To sweeten the deal, Apple has released a Bonjour SDK for Windows, which is currently shipping version 3.0 from their developer support site. In Apple's words:
"The Bonjour SDK for Windows includes the latest version of Bonjour as well as header files, libraries, and sample code to assist developers in creating Bonjour enabled applications on Windows. The SDK has been updated with the Bonjour core that is bundled with iTunes 10.3.1. This release will bring all existing Bonjour functionality released in Mac OS X 10.7 into the Bonjour for Windows product."

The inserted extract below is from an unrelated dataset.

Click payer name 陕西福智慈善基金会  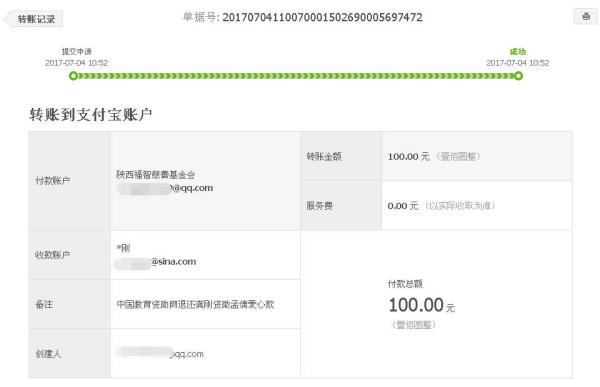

It sounds pretty good, doesn't it?
An Emphasis on Kit
Installing the SDK is a decision-free breeze, as shown in Figure 1:
The installation may be easy, but the dirty truth about the Bonjour SDK is that it is not much of an SDK at all. The developer interface to Bonjour services are packaged in a single DLL, and the SDK provides programmers with sample code that illustrates how to use some of the bindings in C, C#, Java, and VB. There is no documentation on the interfaces, no source for the Bonjour components, and the few available samples don't begin to provide comprehensive coverage of the interface.
For the most part, the Bonjour SDK interfaces follow a single pattern. Each request made to the API returns immediately and gives you a reference that you can use to track the progress of your request. That reference can be converted into a file handle, and you can use the file handle to see when your request has some data to produce.
When your request has generated some data, and the Bonjour components are ready to deliver it to you, they do so by a callback mechanism the Bonjour components make calls into your C or C++ program and provide the data you requested.
Most of the callbacks include a flag parameter. You can check the flag to see if there is any more data expected. If there isn't, you can delete the reference and you are then done with that particular call. Otherwise, you will have to wait for the request to be responded to when the Bonjour components get around to it.